Android runs on devices from different manufacturers, including its owner Google. All those manufacturers are more or less in competition with each other and Google. That could contribute to the circumspection about how security and cryptographic capabilities are described in Android devices’ marketing information. Manufacturers with their own branded solutions, like Samsung Knox for example, might be reluctant to include statements about support for Google branded solutions such as Android StrongBox. That ends up meaning that less checking of cryptographic capabilities can be done at design time and more must be done at run time.

There is an extensive Android programming interface for discovering device capabilities, cryptographic and otherwise. However, it doesn’t appear to have been reliably implemented by all manufacturers. In some cases it seems necessary to probe the device at run time to confirm its cryptographic capabilities, for example by attempting to create a key with particular characteristics.

The iOS operating system only runs on Apple devices. Their documentation can be clear and forthright about which of their devices have which cryptographic capabilities. So more checking can be done at design time and less needs to be confirmed at run time. Having said that, Apple’s documentation can be difficult to understand because Apple seem in general reluctant to describe their technologies with words and terms that other people also use. For example, they don’t as such say that their SEP is a type of Secure Element.

Scattered documentation

Documentation of cryptographic capabilities seems fairly scattered for both platforms.

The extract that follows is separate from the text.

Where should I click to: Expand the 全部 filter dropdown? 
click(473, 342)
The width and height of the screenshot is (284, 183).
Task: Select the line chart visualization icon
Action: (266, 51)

There are lists of supported cryptographic processing for Android on several different pages in the documentation for the javax.crypto and java.security packages. The lists for iOS are split across several different pages in the documentation for Key Chain Services and the CryptoKit framework.

Conclusion

You can check the capabilities of Android and iOS devices before using their cryptographic programming interfaces. You will need a combination of design-time checks and run-time checks.

For Android there seem to be few capabilities that can be checked at design time so expect to code more run-time checks and perhaps include probing of capabilities in case the informative interfaces don’t work. For iOS almost all checks can be made at design time but expect to navigate broad and deep to find all the answers.